Skip to content

RAM (Main Memory)

RAM (Random Access Memory) is the main working memory of a computer. It stores the programs currently running on the system as well as the data they operate on.

Unlike registers and caches, which are small and extremely fast, RAM is much larger but significantly slower.
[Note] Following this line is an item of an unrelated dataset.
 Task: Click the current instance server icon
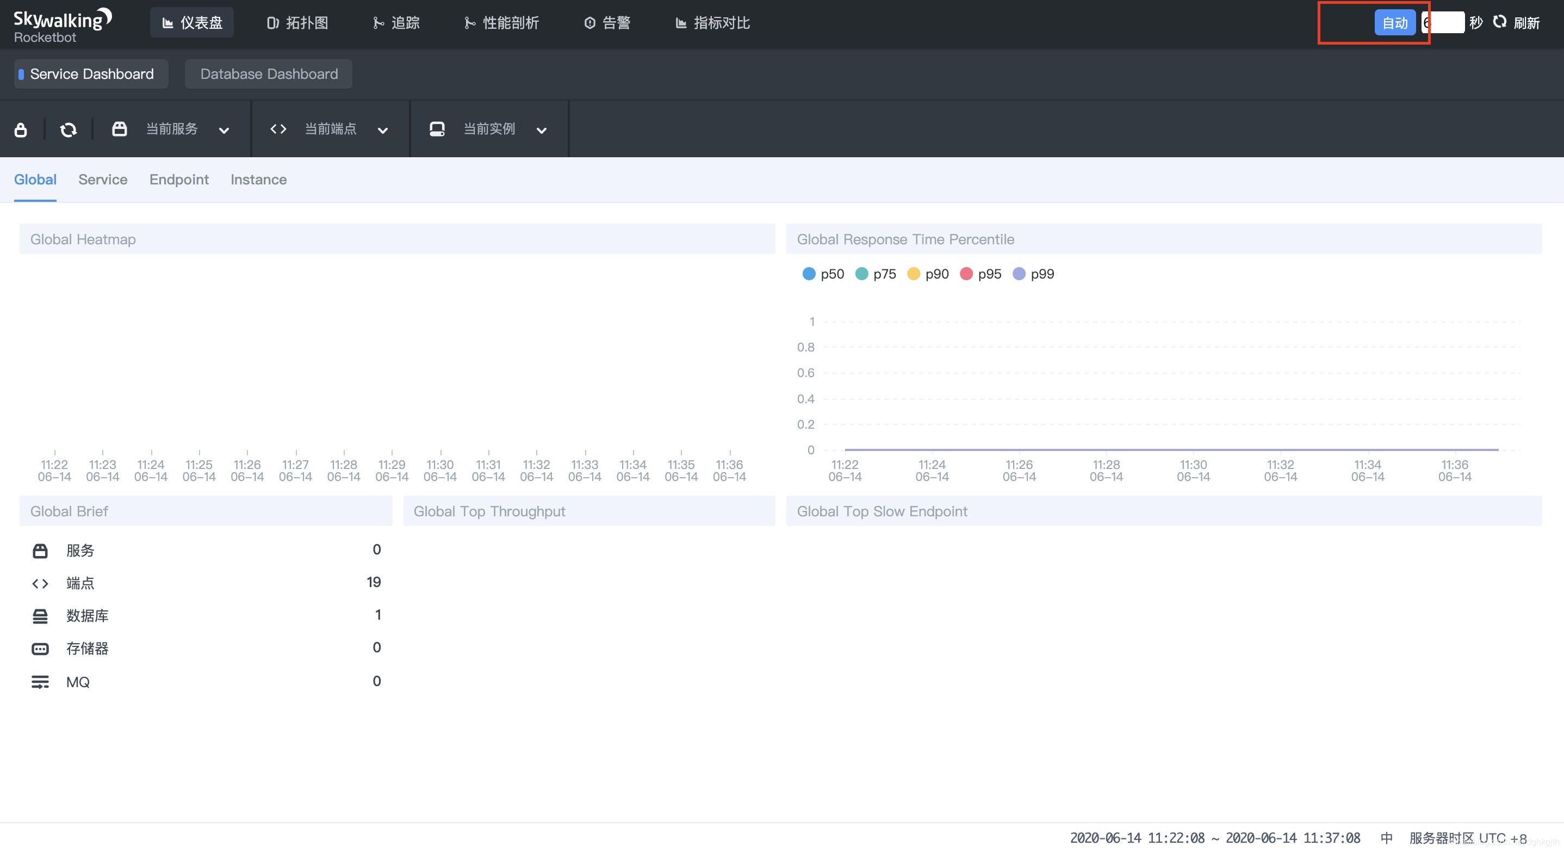tap(437, 129)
Despite this latency, RAM provides the capacity needed for large datasets and complex applications.

For many numerical programs—especially those written in Python—memory bandwidth and latency become the primary performance bottlenecks rather than CPU speed.


1. What RAM Stores

RAM contains all active components of a running system.

Examples include:

  • program instructions
  • application data
  • operating system structures
  • stack and heap memory
  • dynamically allocated objects

When a program starts, its executable code and data are loaded from disk into RAM. The CPU then reads instructions and data from RAM during execution.


Data flow in a running program

flowchart LR
    Disk[SSD / Disk] --> RAM
    RAM --> CPU
    CPU --> RAM

Programs constantly move data between the CPU and RAM.


2. Volatile Memory

RAM is volatile memory, meaning its contents disappear when power is lost.
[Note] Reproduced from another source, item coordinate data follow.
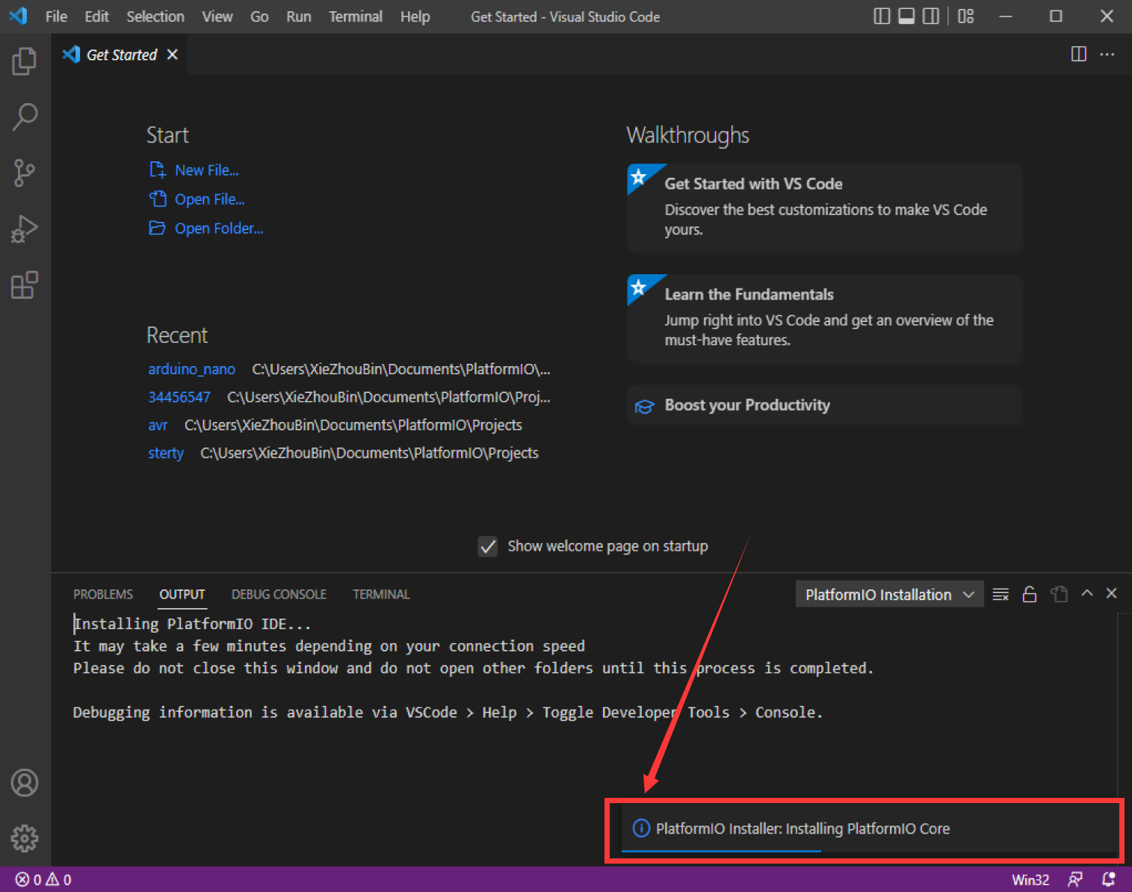Open the Terminal menu

355,16
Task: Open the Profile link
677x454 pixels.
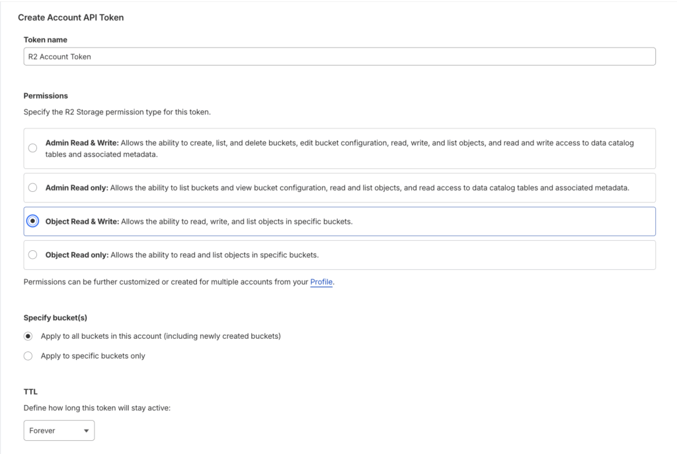Action: [x=321, y=282]
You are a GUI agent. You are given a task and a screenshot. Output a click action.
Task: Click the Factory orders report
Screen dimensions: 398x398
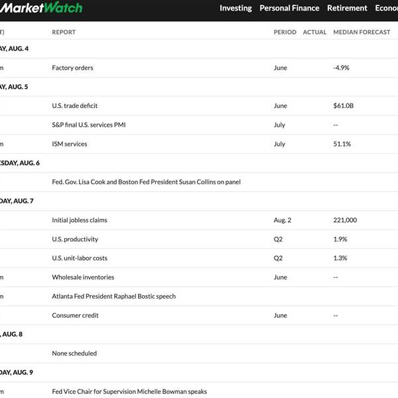coord(72,68)

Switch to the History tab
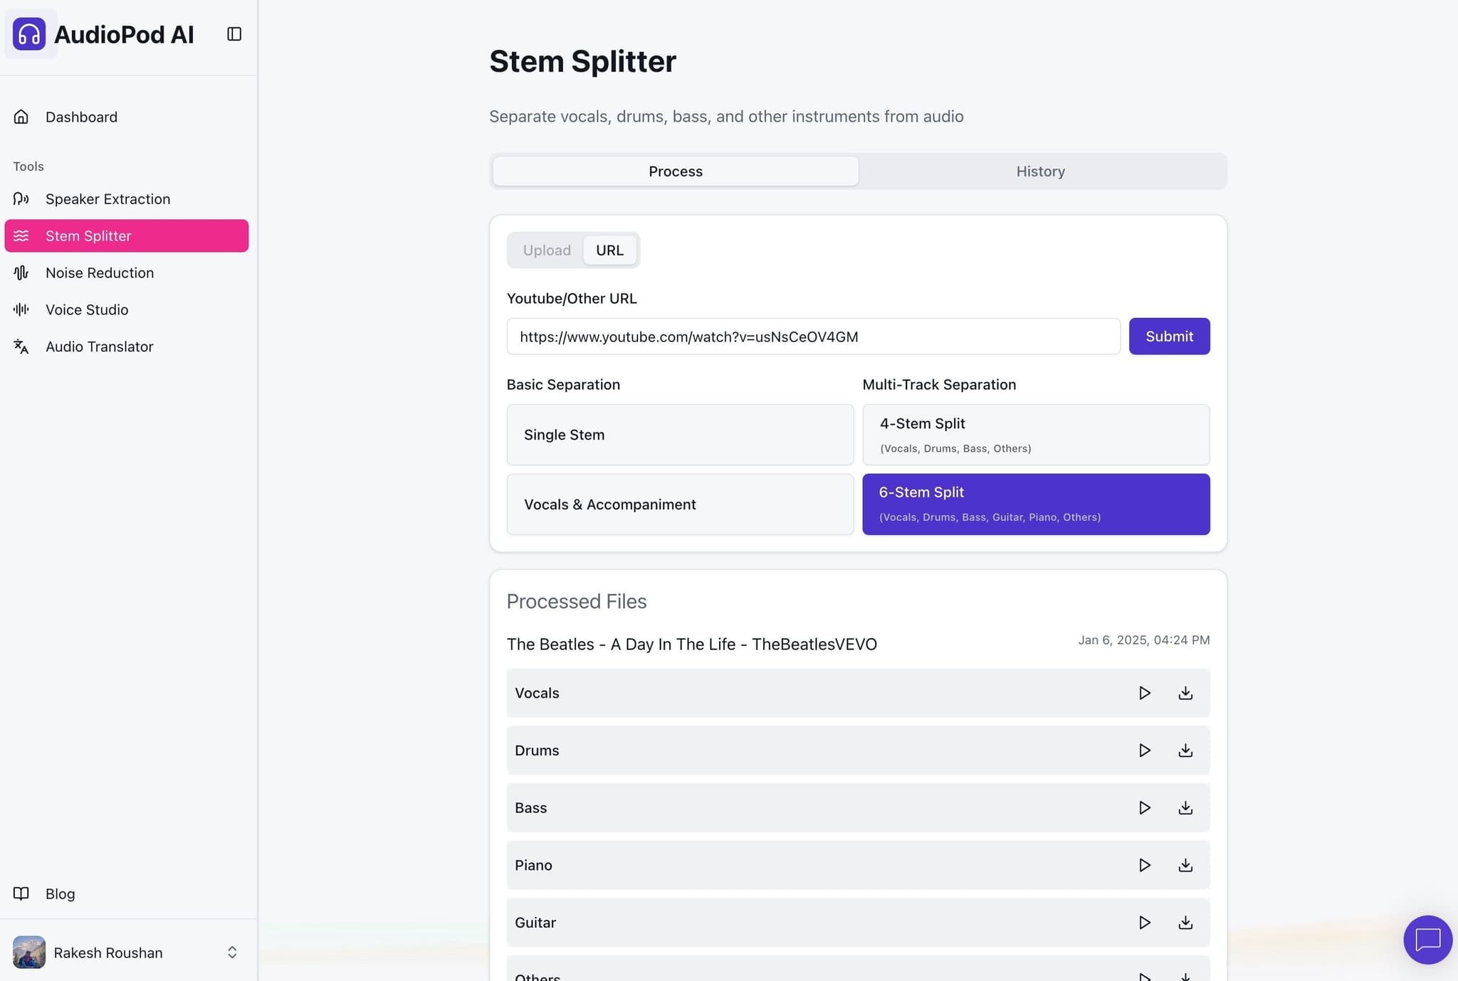[1040, 171]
This contrasts with non-volatile storage, such as SSDs or hard drives, which retain data permanently.

Storage Type Volatile Example
Registers Yes CPU registers
Cache Yes L1/L2/L3 cache
RAM Yes DRAM
Disk No SSD / HDD

Because RAM is volatile, programs must periodically save important data to persistent storage.


3. DRAM: How RAM Stores Bits

Modern main memory uses DRAM (Dynamic Random Access Memory).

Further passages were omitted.